Per «tornare a crescere è indispensabile ma non sufficiente l’impegno tenace dei Paesi maggiormente in crisi. Le innovazioni comportano ulteriori trasferimenti di poteri decisionali e di quote di sovranità»; e in questo senso si pone la questione «dell’integrazione politica della Ue». Lo ha affermato il Presidente della Repubblica Giorgio Napolitano.
Il Presidente della Repubblica ha diffuso un videomessaggio in occasione del Convegno a Napoli della Federazione nazionale dei Cavalieri del lavoro.
Cosa aspettiamo a mettere questo Presidente in stato di accusa?
Per alto tradimento (l’intesa con Stati esteri) o attentato alla Costituzione (violazione delle norme costituzionali tale da stravolgere i caratteri essenziali dell’ordinamento al fine di sovvertirlo con metodi non consentiti dalla Costituzione).
Nella storia repubblicana si è giunti in un solo caso alla richiesta di messa in stato d’accusa, nel dicembre ’91 contro il presidente Cossiga; il caso si chiuse con la dichiarazione di manifesta infondatezza delle accuse da parte del Comitato Parlamentare, peraltro giunta quando il settennato si era già concluso.
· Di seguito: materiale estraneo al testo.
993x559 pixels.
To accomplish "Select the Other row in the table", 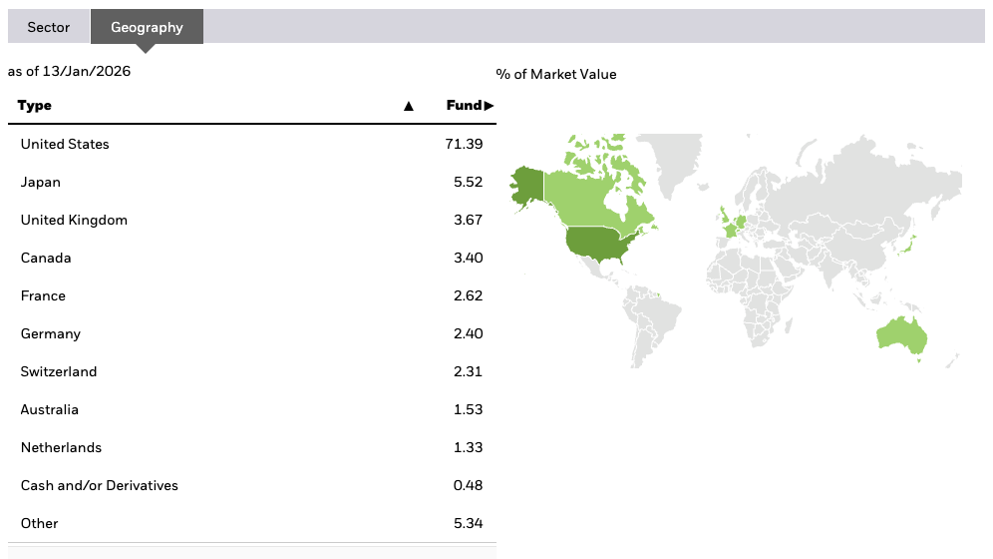I will tap(40, 523).
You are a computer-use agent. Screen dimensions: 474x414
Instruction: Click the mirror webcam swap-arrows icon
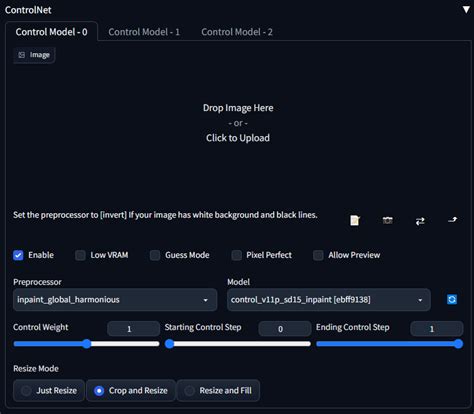coord(420,221)
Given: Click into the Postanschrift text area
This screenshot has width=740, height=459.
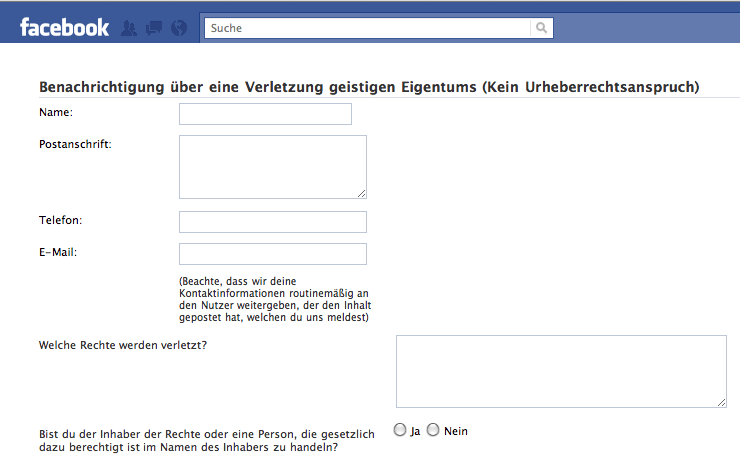Looking at the screenshot, I should point(273,167).
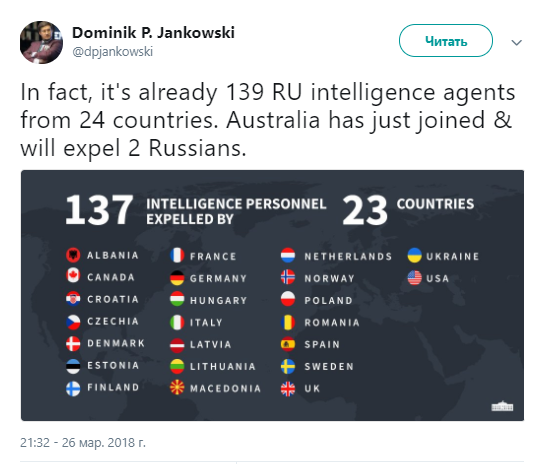Open the Dominik P. Jankowski name link
537x464 pixels.
(153, 33)
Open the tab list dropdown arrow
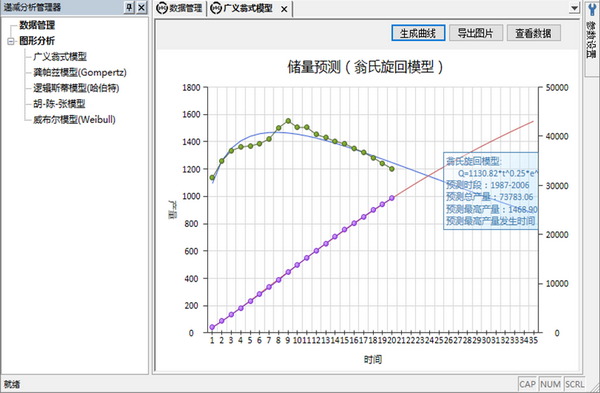The height and width of the screenshot is (393, 600). (574, 8)
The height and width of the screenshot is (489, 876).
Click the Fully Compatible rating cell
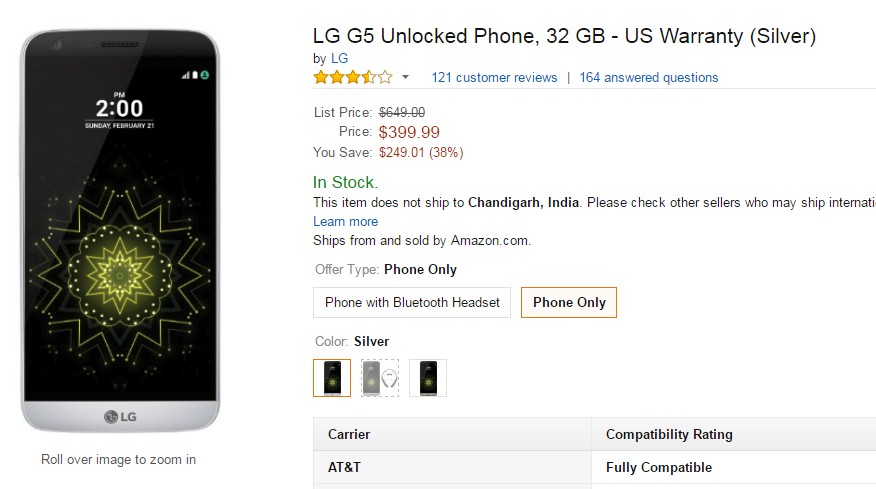[659, 467]
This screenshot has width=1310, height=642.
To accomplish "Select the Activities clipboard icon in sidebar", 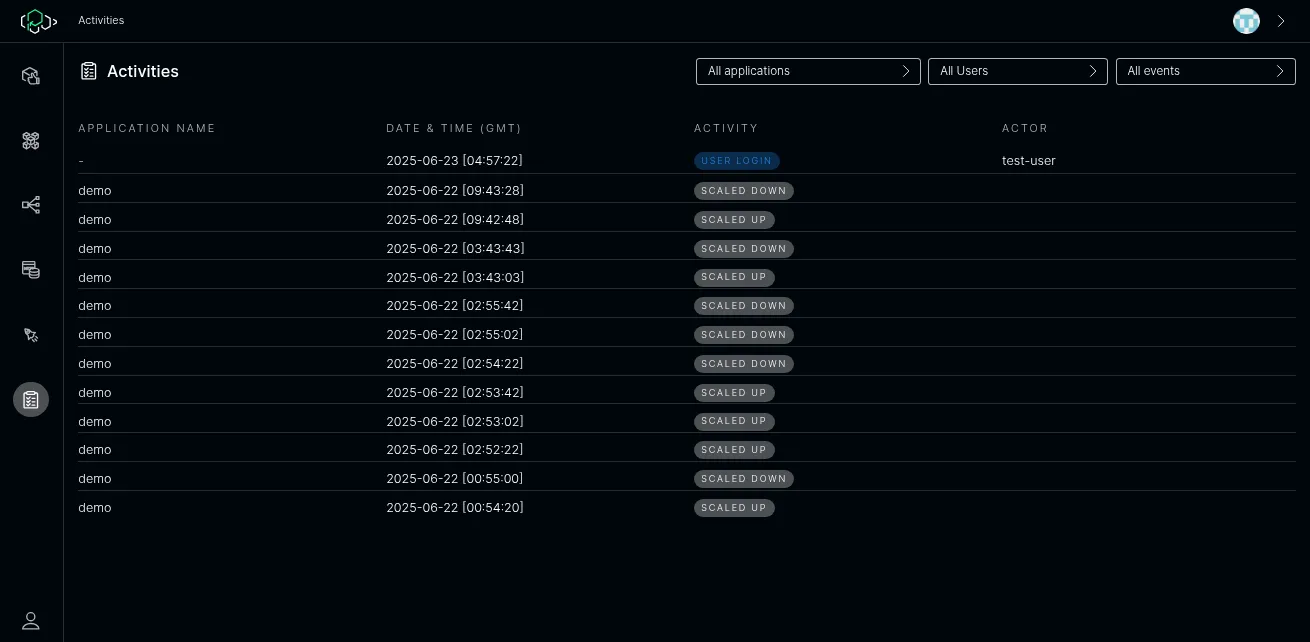I will [31, 400].
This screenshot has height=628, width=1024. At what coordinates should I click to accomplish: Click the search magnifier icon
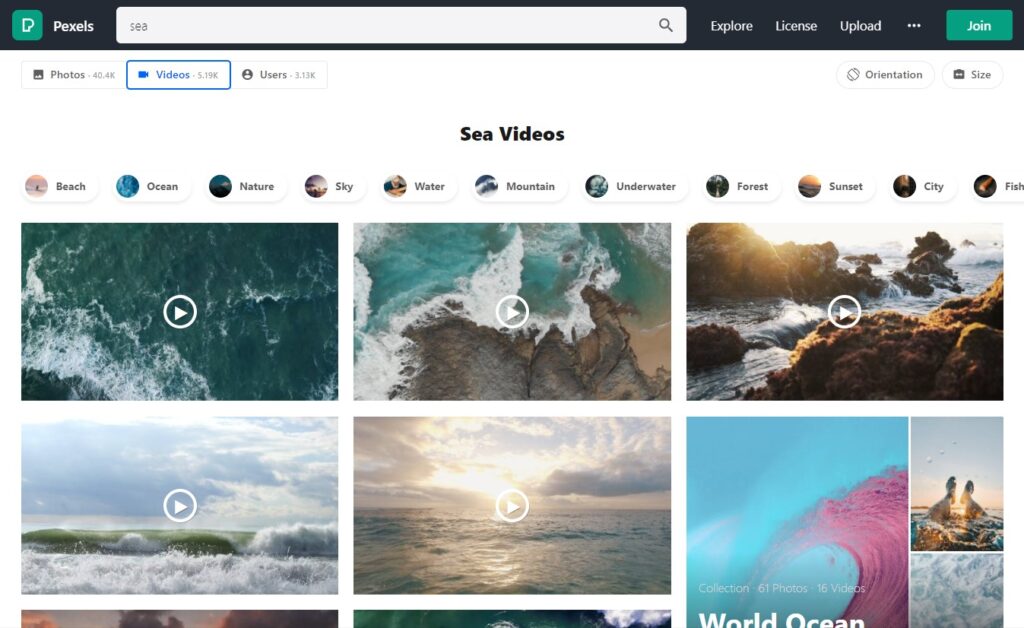(665, 25)
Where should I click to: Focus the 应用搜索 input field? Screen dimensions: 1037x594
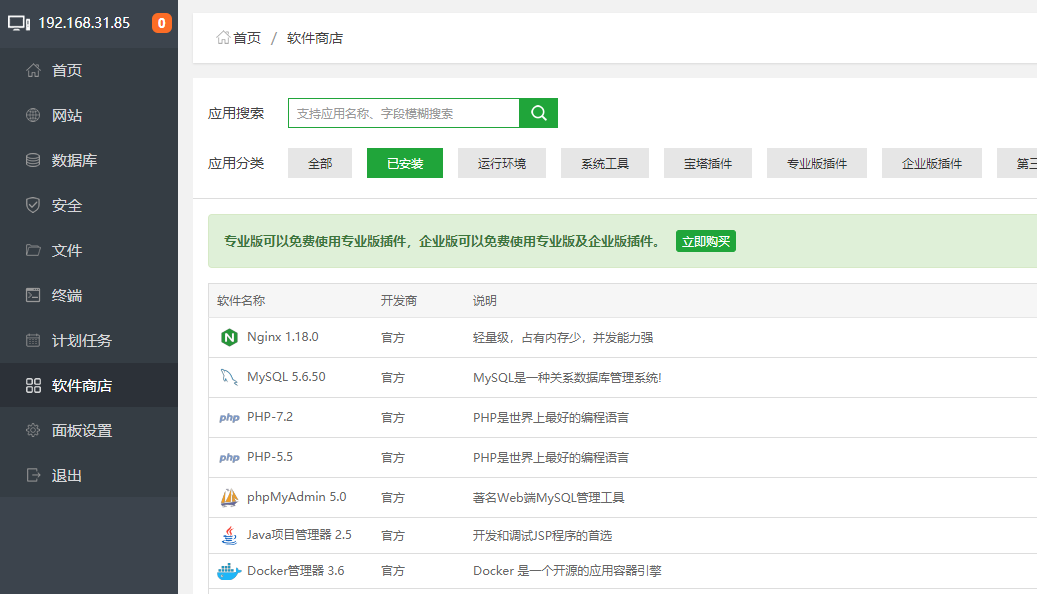pyautogui.click(x=404, y=113)
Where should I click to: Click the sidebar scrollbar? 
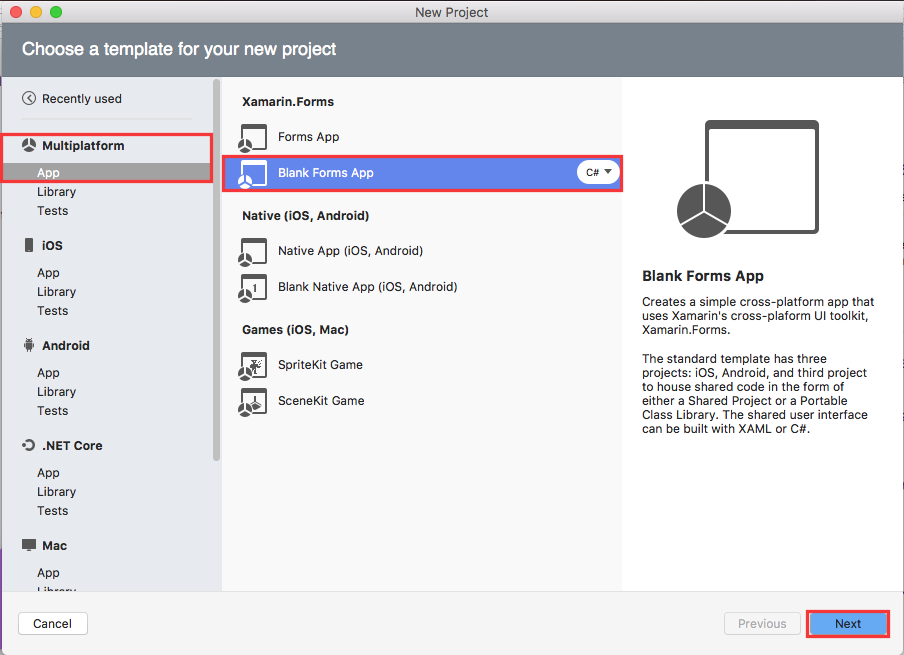pos(215,270)
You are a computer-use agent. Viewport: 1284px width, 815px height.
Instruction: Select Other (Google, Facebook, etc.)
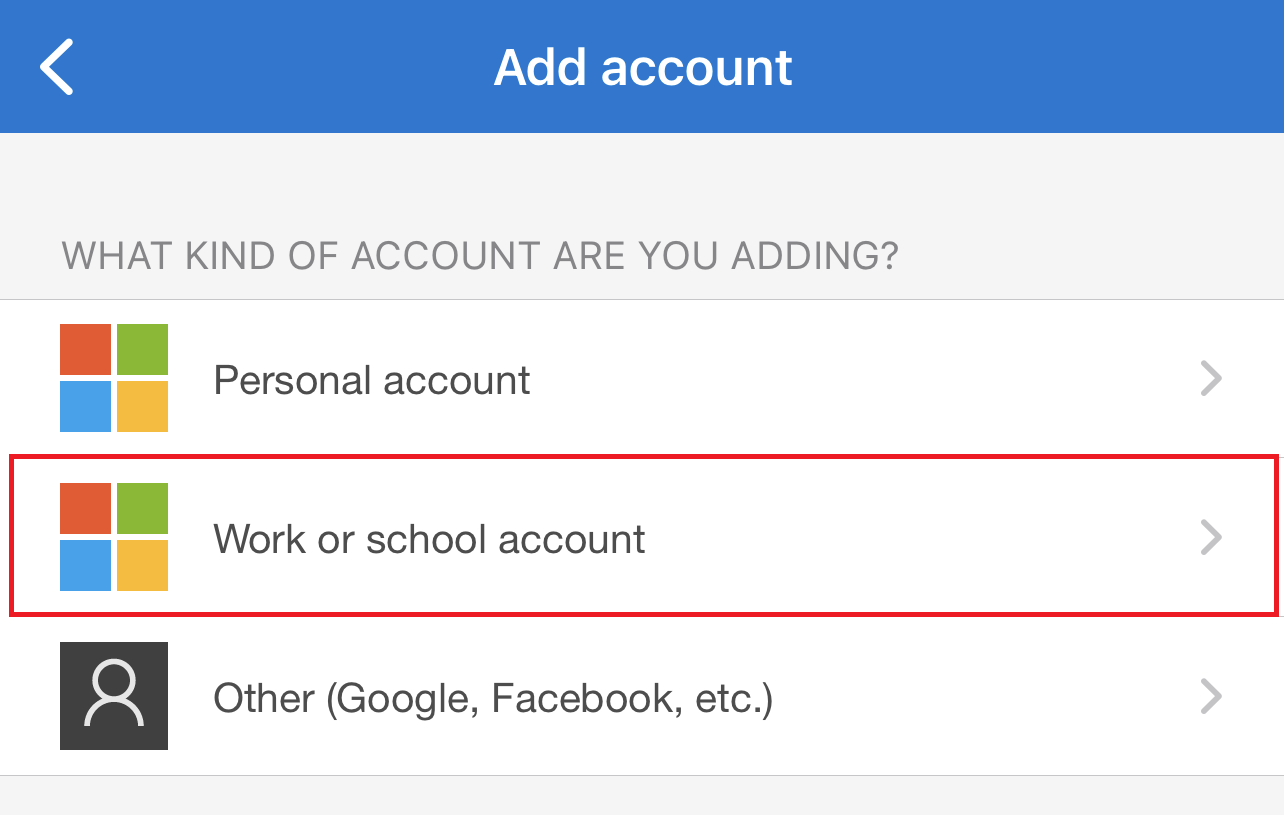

Per i reati commessi al di fuori dello svolgimento delle sue funzioni istituzionali il presidente è responsabile come qualsiasi cittadino. In concreto, però, una parte della dottrina ritiene esista improcedibilità in ambito penale nei confronti del presidente durante il suo mandato; nel caso del presidente Oscar Luigi Scalfaro (sotto accusa per peculato), di fronte al suo rifiuto di dimettersi -vizio che quindi viene da lontano- e alla mancanza di iniziative da parte del parlamento, il processo fu dichiarato improcedibile.
Il PCI chiese formalmente per primo le dimissioni di Giovanni Leone, che egli stesso annunciò agli italiani il 15 giugno 1978 in un messaggio televisivo.